The storage thinkers at Spacesaver also were able to assist in additional ways, working to make sure the installed high-bay system worked in tandem with facility’s infrastructure, from the climate control needs and the fire suppression system to the archival system used by the library staff. The aisle floors of the system were even outfitted with wire guidance that automatically guide the facility’s order picker to guarantee the equipment won’t get damaged and most importantly, to ensure user safety while the lift is in operation.

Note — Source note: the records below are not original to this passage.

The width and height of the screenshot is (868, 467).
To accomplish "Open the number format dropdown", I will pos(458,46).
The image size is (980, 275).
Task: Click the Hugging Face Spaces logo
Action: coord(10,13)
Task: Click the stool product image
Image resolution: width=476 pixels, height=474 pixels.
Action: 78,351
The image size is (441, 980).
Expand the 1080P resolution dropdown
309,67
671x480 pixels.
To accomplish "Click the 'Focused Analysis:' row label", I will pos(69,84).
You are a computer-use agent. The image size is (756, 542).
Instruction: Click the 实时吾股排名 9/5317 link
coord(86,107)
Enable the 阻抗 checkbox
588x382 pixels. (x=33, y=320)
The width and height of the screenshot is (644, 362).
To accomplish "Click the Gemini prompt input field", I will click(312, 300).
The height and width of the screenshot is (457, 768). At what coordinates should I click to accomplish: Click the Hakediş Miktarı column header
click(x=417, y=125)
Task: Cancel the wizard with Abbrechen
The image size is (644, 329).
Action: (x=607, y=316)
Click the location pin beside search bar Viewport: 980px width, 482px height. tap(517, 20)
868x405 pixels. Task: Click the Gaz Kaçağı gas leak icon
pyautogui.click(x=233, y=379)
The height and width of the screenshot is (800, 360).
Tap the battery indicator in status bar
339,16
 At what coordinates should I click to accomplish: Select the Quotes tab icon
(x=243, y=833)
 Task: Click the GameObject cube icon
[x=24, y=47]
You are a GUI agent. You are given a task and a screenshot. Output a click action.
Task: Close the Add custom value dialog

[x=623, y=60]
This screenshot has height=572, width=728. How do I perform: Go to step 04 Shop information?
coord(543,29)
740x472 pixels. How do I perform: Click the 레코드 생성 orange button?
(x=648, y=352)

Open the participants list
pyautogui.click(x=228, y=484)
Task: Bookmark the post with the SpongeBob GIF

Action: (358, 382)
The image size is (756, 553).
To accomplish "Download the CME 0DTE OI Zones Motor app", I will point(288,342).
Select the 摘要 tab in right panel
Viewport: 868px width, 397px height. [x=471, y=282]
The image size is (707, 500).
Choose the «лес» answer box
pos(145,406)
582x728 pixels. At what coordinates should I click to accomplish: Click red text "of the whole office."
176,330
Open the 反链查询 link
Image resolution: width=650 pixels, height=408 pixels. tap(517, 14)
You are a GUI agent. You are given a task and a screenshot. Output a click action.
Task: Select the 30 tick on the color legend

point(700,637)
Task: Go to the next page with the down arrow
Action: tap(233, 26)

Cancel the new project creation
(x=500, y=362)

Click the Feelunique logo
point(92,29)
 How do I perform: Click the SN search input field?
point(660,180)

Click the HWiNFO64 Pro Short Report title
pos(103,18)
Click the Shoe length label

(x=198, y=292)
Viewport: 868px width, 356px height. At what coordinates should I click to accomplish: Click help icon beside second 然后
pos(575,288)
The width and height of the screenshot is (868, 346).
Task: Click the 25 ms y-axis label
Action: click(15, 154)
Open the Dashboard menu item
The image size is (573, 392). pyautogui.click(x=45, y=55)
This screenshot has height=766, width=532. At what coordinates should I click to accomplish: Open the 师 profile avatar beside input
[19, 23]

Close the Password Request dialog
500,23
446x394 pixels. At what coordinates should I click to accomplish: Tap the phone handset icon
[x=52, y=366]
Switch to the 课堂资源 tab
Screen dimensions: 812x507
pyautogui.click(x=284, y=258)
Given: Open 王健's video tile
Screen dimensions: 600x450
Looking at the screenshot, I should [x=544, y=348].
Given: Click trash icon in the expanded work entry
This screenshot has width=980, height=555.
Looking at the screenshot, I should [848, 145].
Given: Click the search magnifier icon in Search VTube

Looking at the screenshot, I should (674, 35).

The archival book storage at Verona Shelving Facility currently holds 1.5 miles of volumes, and is expected to take several years to fill the estimated storage capacity of 1.2 million volumes. In the near future, everything placed in the facility will be made available to users who request particular materials, and the new shelving system ensures users won’t experience delays in accessing materials they need.
What looks to be a simple warehouse on the outside is filled with the latest technology. This integrated archival book storage solution allows the library system of a world-class university to not only meet the demands of new and reinvented library spaces for an ever-evolving student population, but also to best serve its wide range of researchers and users.
“I often refer to shelving as a lynchpin, because we’re doing other things with the space that the print once occupied,” says Van Gemert. “We’re completely rethinking how we’re using the spaces in our libraries today.” Weltin agrees, and adds, “It’s a masterpiece, and the future it’s allowing us to have will have a great impact on the campus and the libraries’ future.”
“It’s a masterpiece, and the future it’s allowing us to have will have a great impact on the campus and the libraries’ future.”
~ Heather Weltin, Facilitator for Cooperative Sharing & Storage, University of Wisconsin-Madison
Freeing up library space benefits student collaboration and studying. When building an off-site library storage facility, consider storage solutions early in the process. It is well worth the effort, as the building’s footprint and purpose can be tied directly to the way shelving is implemented.